Outre-mer

Guadeloupe : la grève continue

Manifestation de la crise structurelle dans les Antilles

Témoignages.re / 4 février 2009

Dans son édition d’hier, "l’Express.fr" fait le point sur l’évolution de la situation en Guadeloupe, au bout de deux semaines de grève générale. La nouvelle de la journée, c’est l’annonce des gérants de station-service de quitter le mouvement car leurs revendications catégorielles sont satisfaites. À cette exception, le mouvement se poursuit par la grève générale qui pourrait s’étendre en Martinique. Cette annonce intervient au moment où sont publiés les chiffres du chômage. En Guadeloupe, le taux de chômage est officiellement de 22,7%.

« Nous allons réapprovisionner les stations mardi, et rouvrir au public mercredi », a annoncé sur RFO Patrick Collet, le président du syndicat professionnel des gérants de station-service de Guadeloupe. « Notre revendication est catégorielle, nous avons obtenu ce que nous voulions, donc nous arrêtons le mouvement », a ajouté M. Collet.
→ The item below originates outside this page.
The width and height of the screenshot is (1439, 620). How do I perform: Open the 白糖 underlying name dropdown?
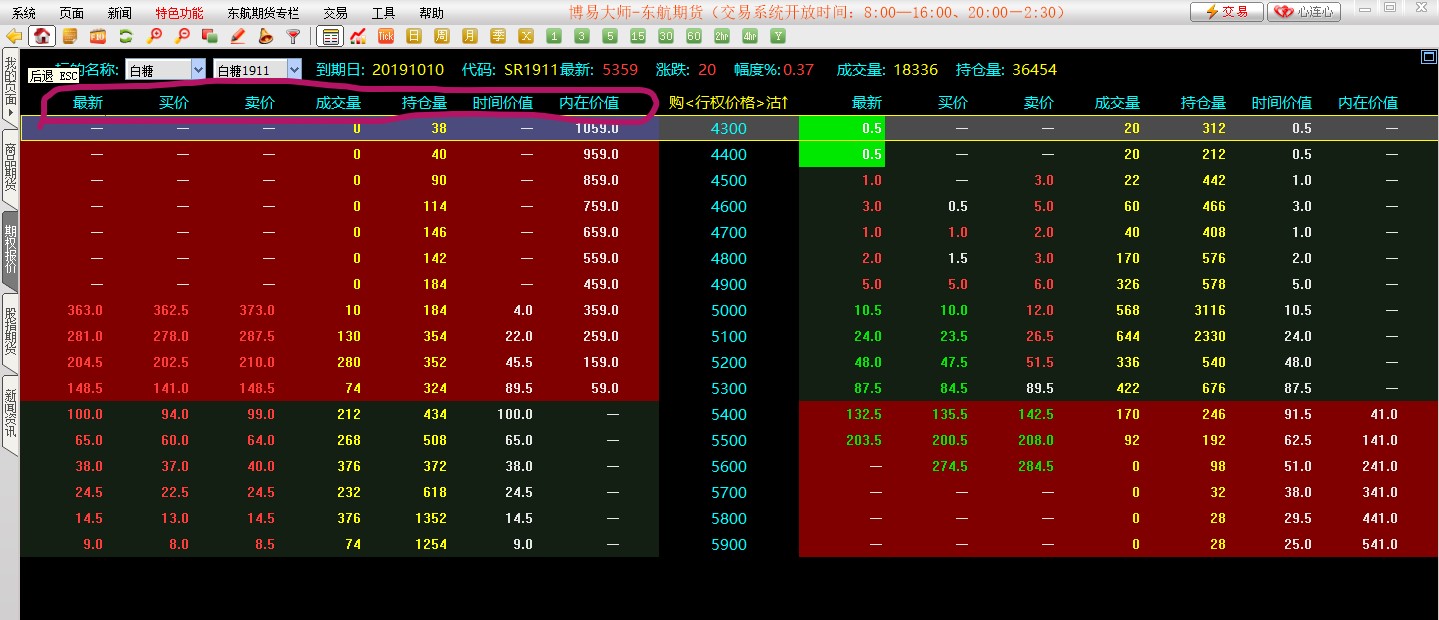pos(197,69)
La fin de conflit fait suite aux propositions émises lundi par le secrétaire d’Etat à l’Outre-mer, Yves Jégo, à l’adresse du syndicat, qui réclamait le gel de toute nouvelle implantation de stations-service dans l’île.
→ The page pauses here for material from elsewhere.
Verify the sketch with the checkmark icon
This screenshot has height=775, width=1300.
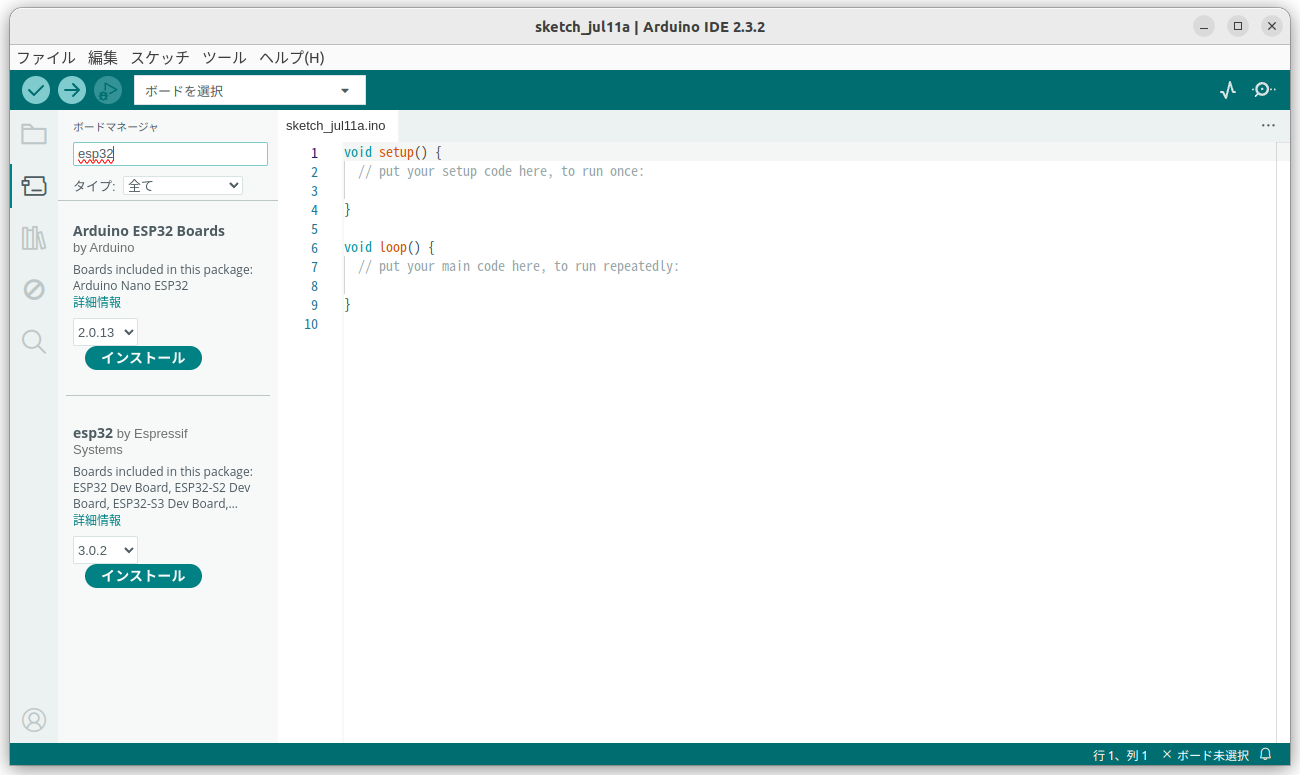point(35,90)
« Le ministre a proposé un maximum de 118 stations - il y en a 115 aujourd’hui, plus trois en construction, un moratoire de trois ans pour faire un état des lieux de la profession et mettre en place un système législatif avec des critères socio-économiques pour l’implantation de nouvelles stations », a ajouté le président du syndicat professionnel sur RFO.

De son côté, le collectif de 47 organisations qui est à l’origine de la grève générale a annoncé la poursuite du mouvement, qui est entré hier mardi dans sa troisième semaine.

« Le sac est encore vide. Tant que nous n’aurons pas de réponses, nous resterons mobilisés », a assuré lundi devant la presse Elie Domota, porte-parole du collectif "Liyannaj kont pwofitasyon" (collectif contre l’exploitation outrancière).

Le collectif a 146 revendications, dont « le relèvement immédiat de 200 euros des bas salaires, des retraites et des minima sociaux », « la baisse significative de toutes les taxes et marges sur les produits de première nécessité et sur les transports », ou encore « le gel des loyers ».

Alors qu’il a déjà annoncé « le versement d’une prime de 200 euros pour soixante mille foyers à bas revenus à partir d’avril » ou encore « le gel des loyers », Yves Jégo a proposé lundi sur France Info d’appliquer en Guadeloupe le Revenu de Solidarité Active (RSA) dès 2009, au lieu de 2010.

En Martinique, plusieurs organisations syndicales appellent à leur tour à une grève générale à partir de jeudi. Le premier syndicat de l’île, la Confédération générale des travailleurs martiniquais, réclame notamment « 300 euros pour tous indexés sur l’inflation ».